By Tony Wittkowski | Local Government Reporter | The Times Herald
It’s an exposure to classical music with flair.
That’s how Bev O’Brien describes a performance by the International Symphony Orchestra.
The orchestra is unique as it crosses the U.S.-Canadian border by performing in Port Huron and Sarnia on back-to-back nights.
Having been to nearly every concert since 2007, O’Brien doesn’t know why anyone would pass up the chance to listen to the affordable performances.
“They are missing something that is very beautiful,” the Richmond resident said. “I tell people if they like to feel music instead of just listening to it, bring a person to hear the ISO.”
The orchestra was formed in 1957 when the Port Huron String Ensemble and the Little Orchestra Society of Sarnia merged together.
Both communities realized they were too small to support their own orchestras, in turn creating a unique feel for a symphony.
Anne Brown, who serves as the orchestra’s executive director, said it is the international aspect of the orchestra that gives it its identity.
“To have the opportunity to hear work like that right here in our own community is great,” she said. “You don’t have to go to Detroit, you don’t have to go to Toronto, and you don’t have to pay $100 a ticket.”
More than 50 years later, their music can be heard from the halls of McMorran Theater in downtown Port Huron and the Imperial Theatre in Sarnia.
From a small origin of only two concerts a year, the orchestra’s activities have evolved to the present season, which includes 12 series performances, several youth education concerts and a number of community events.
Brown said the number of shows allows the orchestra to feature a wide array of talented musicians and guest artists in each event.
The same performances are repeated the night after on the other side of the border in order to retain guest artists.
“The majority are brought in from out of town,” Brown said. “So, to facilitate their schedules and from a cost basis it makes sense to keep their time here as short as possible.”

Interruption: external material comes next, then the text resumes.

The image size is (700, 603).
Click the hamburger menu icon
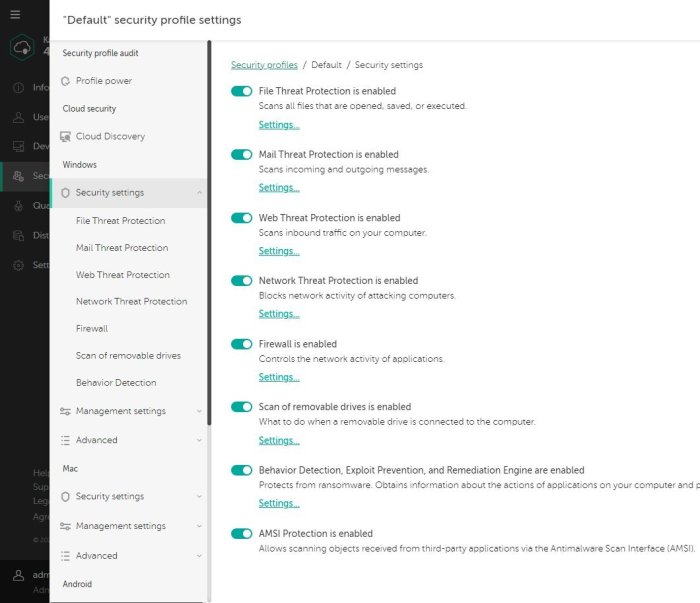pyautogui.click(x=15, y=15)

Orchestra pieces require a varying number of members from 45 to 65 musicians.
The symphony added singers in 1980s to include opera, Broadway and musical theatre to the orchestra’s schedule. Since then the “Symphony Singers” have given a new feel to the orchestra, taking part in several concerts each season.
If it’s more of a romanticized piece that is set on a large scale like the orchestra’s season finale, more musicians are required.
“My favorite part about all this is when you hear the orchestra and see the response of the audience to the music,” Brown said. “It is just tremendously gratifying. You recognize why all of those days of frustration and worry are all worthwhile.”
Richmond resident Laurel Emerson couldn’t agree more.
In fact, Emerson enjoys the orchestra so much, she sometimes ventures to Canada to watch some of their shows. She does this because of her younger roots.
“I used to listen to records when I was younger which had classical music,” Emerson said. “I like the fact that I can see the musicians play in person.”
Individuals on each side of the border work hard to maintain the continuation of this musical tradition. Music — whether it be hard rock or jazz — contributes greatly to the emotional and cultural well-being of their communities.
The success of the orchestra comes from thousands of hours by volunteer associations, musicians, singers and board members.
However, some positions are more important than others. An orchestra cannot operate without its leader.
As conductor, Douglas Bianchi came to the ISO with substantial experience as an associate music professor at Wayne State University.
“This is clearly unique,” Bianchi said. “Being Canadian and living in the states, I just feel like this is where I meant to be.”
With five years as the orchestra’s conductor under his belt, Bianchi knows what newcomers can expect when they attend. He also knows what they can get out of it.
“People think you are supposed to like everything you hear, but some of the greats have written some duds,” he said. “You may find your mind wandering and that’s OK. I think people have a misguided view of what happens in the orchestra. They just need to enjoy it for what it is — music.”